Item-finding records

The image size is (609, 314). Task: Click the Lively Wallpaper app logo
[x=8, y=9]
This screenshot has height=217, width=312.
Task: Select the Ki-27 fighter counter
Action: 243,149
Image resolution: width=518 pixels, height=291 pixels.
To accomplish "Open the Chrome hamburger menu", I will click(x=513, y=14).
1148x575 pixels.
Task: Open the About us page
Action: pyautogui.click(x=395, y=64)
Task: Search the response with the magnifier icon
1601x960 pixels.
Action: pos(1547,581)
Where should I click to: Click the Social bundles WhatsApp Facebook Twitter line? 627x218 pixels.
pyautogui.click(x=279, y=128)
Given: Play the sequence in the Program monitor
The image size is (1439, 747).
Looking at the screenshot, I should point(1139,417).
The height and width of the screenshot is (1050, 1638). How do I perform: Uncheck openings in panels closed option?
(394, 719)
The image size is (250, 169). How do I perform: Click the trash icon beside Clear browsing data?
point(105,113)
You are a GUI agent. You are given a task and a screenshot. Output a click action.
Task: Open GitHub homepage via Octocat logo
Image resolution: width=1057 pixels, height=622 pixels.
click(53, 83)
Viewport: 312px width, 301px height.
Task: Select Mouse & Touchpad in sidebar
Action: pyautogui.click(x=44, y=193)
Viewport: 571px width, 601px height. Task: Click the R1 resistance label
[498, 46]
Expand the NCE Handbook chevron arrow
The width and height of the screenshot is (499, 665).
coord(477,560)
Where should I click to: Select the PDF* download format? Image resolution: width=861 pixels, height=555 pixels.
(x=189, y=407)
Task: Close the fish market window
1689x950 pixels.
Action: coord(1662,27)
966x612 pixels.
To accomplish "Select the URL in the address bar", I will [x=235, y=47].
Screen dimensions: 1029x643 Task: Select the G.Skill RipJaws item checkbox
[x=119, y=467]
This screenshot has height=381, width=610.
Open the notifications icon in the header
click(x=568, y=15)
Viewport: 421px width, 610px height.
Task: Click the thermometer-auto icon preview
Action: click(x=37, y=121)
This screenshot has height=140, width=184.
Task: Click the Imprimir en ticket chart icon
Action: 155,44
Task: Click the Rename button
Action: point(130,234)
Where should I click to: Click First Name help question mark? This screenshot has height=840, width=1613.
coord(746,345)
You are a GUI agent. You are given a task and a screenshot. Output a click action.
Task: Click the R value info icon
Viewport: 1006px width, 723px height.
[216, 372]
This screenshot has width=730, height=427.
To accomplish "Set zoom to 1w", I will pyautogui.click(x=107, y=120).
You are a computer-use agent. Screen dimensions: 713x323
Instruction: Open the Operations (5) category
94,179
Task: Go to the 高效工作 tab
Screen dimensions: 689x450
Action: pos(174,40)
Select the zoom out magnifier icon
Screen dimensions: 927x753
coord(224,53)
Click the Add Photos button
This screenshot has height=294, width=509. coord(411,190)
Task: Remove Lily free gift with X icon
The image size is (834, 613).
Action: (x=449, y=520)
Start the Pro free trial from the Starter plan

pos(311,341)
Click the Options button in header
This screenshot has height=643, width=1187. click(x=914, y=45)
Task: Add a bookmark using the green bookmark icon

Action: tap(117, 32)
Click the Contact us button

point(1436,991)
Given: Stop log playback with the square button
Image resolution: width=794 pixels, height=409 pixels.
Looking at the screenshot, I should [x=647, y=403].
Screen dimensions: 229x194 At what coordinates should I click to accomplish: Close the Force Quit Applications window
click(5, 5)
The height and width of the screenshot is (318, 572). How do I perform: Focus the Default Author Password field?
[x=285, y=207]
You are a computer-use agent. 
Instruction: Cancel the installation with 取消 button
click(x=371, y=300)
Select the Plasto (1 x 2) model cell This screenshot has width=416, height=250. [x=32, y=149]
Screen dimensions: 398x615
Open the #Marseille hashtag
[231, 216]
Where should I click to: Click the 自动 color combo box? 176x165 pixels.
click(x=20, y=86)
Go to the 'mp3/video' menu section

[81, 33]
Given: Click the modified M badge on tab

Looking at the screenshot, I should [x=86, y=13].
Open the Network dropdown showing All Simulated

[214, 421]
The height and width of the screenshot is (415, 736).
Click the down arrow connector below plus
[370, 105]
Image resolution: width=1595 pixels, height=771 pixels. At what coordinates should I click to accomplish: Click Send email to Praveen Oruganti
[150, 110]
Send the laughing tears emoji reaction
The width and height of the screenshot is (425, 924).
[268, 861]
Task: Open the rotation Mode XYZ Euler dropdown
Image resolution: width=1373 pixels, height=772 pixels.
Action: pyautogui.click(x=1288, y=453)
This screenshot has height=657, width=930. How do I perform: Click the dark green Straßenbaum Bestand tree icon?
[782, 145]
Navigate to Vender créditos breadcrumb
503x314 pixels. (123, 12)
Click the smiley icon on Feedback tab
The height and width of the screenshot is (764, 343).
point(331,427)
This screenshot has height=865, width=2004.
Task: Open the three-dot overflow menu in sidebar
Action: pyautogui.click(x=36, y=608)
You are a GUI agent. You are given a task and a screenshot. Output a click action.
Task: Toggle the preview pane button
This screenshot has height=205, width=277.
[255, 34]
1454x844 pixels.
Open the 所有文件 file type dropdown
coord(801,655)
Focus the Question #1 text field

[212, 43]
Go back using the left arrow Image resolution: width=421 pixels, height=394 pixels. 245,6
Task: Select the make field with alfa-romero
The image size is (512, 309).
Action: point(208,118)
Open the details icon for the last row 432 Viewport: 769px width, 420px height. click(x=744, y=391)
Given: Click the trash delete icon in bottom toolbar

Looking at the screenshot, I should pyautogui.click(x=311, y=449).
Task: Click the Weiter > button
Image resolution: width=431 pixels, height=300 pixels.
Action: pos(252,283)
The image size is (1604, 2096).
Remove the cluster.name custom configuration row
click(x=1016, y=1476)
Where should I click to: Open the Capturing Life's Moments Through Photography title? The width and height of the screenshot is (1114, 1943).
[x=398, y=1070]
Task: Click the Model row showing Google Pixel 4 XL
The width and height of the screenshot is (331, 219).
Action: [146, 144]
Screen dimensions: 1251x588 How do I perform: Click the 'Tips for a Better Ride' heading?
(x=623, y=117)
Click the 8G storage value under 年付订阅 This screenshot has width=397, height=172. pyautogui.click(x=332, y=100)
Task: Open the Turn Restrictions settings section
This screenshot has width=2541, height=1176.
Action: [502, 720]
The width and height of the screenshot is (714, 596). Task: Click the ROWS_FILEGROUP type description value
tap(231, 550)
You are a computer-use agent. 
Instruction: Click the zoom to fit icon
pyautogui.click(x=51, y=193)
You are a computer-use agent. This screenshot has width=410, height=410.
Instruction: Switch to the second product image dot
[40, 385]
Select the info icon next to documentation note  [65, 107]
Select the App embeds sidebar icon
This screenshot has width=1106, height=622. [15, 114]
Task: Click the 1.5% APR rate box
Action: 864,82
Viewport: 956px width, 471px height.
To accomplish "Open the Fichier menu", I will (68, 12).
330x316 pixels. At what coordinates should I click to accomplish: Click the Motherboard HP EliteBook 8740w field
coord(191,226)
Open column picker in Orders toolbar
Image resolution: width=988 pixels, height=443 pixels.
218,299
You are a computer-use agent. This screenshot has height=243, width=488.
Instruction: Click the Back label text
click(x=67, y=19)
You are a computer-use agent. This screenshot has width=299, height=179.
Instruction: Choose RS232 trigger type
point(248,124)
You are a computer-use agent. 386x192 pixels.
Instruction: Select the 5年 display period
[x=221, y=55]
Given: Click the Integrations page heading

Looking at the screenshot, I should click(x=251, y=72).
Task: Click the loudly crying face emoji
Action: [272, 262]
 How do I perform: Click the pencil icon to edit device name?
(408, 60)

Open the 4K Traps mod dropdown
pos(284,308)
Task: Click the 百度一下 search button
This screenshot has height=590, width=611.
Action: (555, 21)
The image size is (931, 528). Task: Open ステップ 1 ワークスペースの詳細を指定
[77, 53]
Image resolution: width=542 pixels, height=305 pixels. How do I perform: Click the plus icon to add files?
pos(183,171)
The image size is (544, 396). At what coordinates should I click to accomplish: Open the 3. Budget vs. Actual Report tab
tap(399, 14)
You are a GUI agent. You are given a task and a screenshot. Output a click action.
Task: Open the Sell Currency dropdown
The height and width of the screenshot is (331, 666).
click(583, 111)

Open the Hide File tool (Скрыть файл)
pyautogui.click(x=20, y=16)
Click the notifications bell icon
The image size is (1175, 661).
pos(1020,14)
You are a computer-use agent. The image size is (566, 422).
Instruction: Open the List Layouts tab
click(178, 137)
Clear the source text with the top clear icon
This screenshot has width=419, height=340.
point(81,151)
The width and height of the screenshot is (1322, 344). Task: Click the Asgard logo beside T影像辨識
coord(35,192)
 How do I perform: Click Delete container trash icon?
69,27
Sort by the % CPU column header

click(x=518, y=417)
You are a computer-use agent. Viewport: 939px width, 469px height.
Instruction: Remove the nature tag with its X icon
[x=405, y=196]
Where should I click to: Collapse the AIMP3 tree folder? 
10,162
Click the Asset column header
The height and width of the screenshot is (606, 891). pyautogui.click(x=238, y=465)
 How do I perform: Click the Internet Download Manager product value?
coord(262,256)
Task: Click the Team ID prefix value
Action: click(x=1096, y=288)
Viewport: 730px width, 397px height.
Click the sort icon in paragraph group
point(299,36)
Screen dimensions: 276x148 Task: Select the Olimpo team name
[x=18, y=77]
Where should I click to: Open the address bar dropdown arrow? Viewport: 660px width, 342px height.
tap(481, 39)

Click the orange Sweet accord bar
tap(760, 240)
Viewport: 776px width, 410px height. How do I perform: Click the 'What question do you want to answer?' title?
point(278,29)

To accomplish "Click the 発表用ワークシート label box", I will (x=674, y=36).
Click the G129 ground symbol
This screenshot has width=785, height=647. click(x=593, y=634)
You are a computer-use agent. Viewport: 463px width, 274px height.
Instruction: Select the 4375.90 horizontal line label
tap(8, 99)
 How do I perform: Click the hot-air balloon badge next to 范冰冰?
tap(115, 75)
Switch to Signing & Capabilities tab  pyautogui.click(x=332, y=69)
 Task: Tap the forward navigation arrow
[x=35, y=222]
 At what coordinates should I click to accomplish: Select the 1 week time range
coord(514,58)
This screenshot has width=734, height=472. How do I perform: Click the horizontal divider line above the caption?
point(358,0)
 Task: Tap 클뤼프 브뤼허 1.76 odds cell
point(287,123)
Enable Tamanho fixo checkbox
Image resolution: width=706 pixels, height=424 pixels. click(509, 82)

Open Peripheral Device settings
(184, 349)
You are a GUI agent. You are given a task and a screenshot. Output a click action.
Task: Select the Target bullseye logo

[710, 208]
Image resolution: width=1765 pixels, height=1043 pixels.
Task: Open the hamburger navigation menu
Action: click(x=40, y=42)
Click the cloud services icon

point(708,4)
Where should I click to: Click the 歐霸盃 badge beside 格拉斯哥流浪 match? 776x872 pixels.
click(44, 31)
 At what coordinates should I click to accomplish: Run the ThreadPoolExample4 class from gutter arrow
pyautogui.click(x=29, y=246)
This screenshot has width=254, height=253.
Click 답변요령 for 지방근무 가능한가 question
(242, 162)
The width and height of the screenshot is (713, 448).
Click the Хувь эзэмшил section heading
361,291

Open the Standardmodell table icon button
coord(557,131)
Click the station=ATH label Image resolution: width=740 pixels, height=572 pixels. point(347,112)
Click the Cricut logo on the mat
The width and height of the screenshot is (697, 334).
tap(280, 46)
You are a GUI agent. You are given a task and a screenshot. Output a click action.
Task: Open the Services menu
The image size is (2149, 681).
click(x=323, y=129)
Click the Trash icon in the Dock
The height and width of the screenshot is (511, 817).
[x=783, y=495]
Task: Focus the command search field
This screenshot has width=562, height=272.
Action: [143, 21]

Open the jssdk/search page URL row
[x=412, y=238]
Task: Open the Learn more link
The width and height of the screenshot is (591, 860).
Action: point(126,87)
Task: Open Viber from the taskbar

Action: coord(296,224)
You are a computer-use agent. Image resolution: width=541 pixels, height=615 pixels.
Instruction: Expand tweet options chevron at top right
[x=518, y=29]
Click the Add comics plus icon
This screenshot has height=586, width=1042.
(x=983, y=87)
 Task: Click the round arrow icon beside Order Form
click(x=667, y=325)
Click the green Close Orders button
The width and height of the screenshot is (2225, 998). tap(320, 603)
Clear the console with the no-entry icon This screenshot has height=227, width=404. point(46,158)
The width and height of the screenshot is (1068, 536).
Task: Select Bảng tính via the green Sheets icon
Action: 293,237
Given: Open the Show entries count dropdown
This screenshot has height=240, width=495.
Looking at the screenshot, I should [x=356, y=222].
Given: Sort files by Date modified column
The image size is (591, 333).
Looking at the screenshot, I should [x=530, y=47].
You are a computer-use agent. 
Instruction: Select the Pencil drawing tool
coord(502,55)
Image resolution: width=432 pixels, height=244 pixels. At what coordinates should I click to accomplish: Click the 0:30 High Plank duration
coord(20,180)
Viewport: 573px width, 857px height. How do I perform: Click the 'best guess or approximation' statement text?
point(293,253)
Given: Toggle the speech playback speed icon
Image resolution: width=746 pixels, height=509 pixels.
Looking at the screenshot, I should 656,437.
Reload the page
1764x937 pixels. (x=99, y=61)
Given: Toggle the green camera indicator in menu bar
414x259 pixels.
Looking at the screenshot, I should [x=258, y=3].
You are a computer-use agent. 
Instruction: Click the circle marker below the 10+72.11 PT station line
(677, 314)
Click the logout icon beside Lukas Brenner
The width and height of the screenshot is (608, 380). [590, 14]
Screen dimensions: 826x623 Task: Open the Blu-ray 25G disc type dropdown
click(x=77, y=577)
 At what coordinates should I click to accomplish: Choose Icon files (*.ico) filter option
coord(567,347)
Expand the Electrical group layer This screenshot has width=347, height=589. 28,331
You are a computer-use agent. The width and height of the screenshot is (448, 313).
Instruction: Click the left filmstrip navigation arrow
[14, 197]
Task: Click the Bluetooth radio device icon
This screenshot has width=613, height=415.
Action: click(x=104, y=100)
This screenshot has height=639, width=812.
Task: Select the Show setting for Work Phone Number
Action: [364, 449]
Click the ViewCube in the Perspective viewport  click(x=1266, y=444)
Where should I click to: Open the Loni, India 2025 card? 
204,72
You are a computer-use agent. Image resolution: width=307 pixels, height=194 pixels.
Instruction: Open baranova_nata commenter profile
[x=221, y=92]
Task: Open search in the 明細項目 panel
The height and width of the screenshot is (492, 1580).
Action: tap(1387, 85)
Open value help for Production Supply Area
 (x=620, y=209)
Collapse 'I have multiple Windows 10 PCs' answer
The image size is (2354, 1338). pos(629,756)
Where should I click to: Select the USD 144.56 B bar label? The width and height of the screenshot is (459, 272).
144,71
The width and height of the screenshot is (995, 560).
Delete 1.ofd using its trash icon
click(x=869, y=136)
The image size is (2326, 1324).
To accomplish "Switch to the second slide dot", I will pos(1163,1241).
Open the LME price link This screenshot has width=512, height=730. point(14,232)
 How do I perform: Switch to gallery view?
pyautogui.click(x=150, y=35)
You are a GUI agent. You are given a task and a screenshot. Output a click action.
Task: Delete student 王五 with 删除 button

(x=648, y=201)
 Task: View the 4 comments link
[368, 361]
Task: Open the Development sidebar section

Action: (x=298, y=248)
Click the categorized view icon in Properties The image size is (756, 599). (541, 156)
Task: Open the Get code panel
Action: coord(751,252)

Exercise prompt
Show every line of the records above that contains the word "field", treating uppercase and lowercase as different.

Correct result
The height and width of the screenshot is (318, 572). How do I perform: Focus the Default Author Password field?
Focus the Question #1 text field
Task: Select the make field with alfa-romero
330x316 pixels. At what coordinates should I click to accomplish: Click the Motherboard HP EliteBook 8740w field
Task: Focus the command search field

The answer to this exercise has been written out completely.